The hollow cobalt-nickel core-shell hexacyanoferrate (CoNiHCF) nanocube is prepared by forming a thin nickel hexacyanoferrate (NiHCF) shell on a hollow cobalt hexacyanoferrate (CoHCF) nanocube as a synergistic catalyst for urea oxidation reaction (UOR). The CoNiHCF reduces the peak-to-peak separation of the cyclic voltammograms for Ni2+/Ni3+ couple, which favors the reversible regeneration of active Ni3+ species.
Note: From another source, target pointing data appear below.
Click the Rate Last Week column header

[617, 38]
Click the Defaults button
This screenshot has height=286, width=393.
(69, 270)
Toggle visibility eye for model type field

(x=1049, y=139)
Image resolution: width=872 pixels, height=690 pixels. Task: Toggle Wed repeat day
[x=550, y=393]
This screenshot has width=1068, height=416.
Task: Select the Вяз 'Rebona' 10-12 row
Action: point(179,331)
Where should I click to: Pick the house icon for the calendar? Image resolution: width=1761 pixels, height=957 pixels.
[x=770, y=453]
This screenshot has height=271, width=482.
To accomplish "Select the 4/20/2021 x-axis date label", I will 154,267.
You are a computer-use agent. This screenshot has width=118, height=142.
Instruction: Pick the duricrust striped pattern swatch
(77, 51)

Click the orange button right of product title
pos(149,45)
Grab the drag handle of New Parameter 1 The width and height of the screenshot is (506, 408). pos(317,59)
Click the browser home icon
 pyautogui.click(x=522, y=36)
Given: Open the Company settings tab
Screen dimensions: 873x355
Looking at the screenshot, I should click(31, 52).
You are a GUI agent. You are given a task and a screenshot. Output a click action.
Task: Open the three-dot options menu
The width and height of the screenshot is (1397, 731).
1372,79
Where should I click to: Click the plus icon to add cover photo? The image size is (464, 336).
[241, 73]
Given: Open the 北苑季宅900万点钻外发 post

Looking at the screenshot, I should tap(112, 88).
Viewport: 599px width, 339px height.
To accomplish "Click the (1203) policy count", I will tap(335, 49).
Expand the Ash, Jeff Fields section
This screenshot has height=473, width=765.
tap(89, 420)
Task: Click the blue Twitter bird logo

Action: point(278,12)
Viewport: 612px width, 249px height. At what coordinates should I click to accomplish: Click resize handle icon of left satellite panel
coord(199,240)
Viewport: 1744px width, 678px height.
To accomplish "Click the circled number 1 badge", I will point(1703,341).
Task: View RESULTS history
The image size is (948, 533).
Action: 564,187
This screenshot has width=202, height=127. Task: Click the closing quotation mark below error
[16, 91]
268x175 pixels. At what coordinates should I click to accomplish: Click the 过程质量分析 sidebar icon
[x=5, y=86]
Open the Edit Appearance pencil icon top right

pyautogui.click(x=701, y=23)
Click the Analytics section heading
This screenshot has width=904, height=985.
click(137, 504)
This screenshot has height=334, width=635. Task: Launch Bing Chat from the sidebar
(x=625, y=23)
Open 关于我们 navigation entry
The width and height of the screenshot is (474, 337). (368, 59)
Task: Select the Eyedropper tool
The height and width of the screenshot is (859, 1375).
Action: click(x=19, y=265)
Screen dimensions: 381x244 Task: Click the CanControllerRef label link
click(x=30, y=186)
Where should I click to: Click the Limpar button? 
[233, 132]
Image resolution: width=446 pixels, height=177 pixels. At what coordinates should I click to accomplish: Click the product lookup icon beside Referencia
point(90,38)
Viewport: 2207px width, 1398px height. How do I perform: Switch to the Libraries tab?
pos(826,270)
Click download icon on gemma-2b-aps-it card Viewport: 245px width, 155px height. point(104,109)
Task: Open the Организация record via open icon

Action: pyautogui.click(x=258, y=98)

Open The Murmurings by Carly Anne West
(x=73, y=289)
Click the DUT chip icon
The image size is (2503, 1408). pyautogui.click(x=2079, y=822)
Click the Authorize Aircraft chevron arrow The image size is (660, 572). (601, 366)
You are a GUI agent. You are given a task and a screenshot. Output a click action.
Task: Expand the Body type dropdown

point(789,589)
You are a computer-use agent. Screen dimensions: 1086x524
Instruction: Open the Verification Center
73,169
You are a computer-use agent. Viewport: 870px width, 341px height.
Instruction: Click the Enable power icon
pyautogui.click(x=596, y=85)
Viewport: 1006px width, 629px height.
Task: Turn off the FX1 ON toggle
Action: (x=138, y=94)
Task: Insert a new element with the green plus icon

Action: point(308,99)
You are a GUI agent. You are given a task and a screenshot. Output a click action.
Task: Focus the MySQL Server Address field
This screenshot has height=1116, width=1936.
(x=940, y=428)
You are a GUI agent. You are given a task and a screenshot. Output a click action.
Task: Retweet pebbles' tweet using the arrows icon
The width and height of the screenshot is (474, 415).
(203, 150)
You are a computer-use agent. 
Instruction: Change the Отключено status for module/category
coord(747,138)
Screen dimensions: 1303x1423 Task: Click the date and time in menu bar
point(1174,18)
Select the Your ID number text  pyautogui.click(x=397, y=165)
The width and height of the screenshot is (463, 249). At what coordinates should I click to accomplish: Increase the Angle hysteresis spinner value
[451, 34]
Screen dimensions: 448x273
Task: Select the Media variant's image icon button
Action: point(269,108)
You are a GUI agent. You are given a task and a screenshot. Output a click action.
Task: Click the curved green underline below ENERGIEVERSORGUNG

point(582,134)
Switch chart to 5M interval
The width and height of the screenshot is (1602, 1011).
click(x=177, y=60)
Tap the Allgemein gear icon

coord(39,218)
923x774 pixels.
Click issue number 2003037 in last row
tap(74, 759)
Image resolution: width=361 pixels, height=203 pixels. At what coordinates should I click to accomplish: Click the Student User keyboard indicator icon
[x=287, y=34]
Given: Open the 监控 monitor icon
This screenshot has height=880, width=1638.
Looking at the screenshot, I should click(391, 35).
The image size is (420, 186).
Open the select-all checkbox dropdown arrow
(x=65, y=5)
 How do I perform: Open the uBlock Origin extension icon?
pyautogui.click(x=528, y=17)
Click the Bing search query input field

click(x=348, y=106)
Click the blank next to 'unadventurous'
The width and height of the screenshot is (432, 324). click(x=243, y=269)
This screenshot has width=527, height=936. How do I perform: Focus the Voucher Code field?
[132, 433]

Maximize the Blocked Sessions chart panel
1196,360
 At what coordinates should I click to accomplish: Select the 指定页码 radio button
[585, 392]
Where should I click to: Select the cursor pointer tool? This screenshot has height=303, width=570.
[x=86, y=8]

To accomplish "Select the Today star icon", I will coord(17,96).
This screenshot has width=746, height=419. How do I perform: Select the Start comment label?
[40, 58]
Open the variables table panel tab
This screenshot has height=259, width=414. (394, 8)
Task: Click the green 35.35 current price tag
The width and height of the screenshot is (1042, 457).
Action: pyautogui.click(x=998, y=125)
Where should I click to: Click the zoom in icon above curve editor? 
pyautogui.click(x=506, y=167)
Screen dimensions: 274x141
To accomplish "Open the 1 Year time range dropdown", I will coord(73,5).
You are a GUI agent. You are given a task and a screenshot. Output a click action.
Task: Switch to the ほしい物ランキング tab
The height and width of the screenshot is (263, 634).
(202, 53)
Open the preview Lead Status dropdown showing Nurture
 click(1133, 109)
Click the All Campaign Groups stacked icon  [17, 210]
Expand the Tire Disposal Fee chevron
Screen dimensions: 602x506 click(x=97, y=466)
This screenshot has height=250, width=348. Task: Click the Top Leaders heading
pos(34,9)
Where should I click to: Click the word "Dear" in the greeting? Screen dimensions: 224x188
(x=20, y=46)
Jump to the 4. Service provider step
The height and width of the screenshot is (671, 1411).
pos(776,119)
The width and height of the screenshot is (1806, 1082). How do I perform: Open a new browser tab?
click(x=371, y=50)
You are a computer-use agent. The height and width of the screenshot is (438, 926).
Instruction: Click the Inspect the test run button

NiHCF, a kind of Prussian blue analogue, has greater UOR kinetics than nickel foam and CoHCF, due to its open framework structure with redox-active nickel and iron species. The hollow core-shell architecture affords numerous pathways for fast electron and electrolyte transport, enhancing the adsorption and oxidation of urea molecules on the catalytic Ni3+ sites. Electrochemical impedance spectroscopy reveals superior UOR kinetics of CoNiHCF compared to the NiHCF catalyst, reflected by its low electrical resistance, charge-transfer resistance, and direct UOR resistance. The CoHCF core in the CoNiHCF provides a conductive host to immobilize the nickel-rich catalyst shell to promote the formation of high-valence species Ni3+ to boost the electrocatalytic activity of the CoNiHCF. The CoNiHCF catalyst exhibits a high oxidation current (175 mA cm−2 at 1.570 V), small onset potential (1.335 V), and remarkable durability, rendering it a highly promising catalyst material for UOR.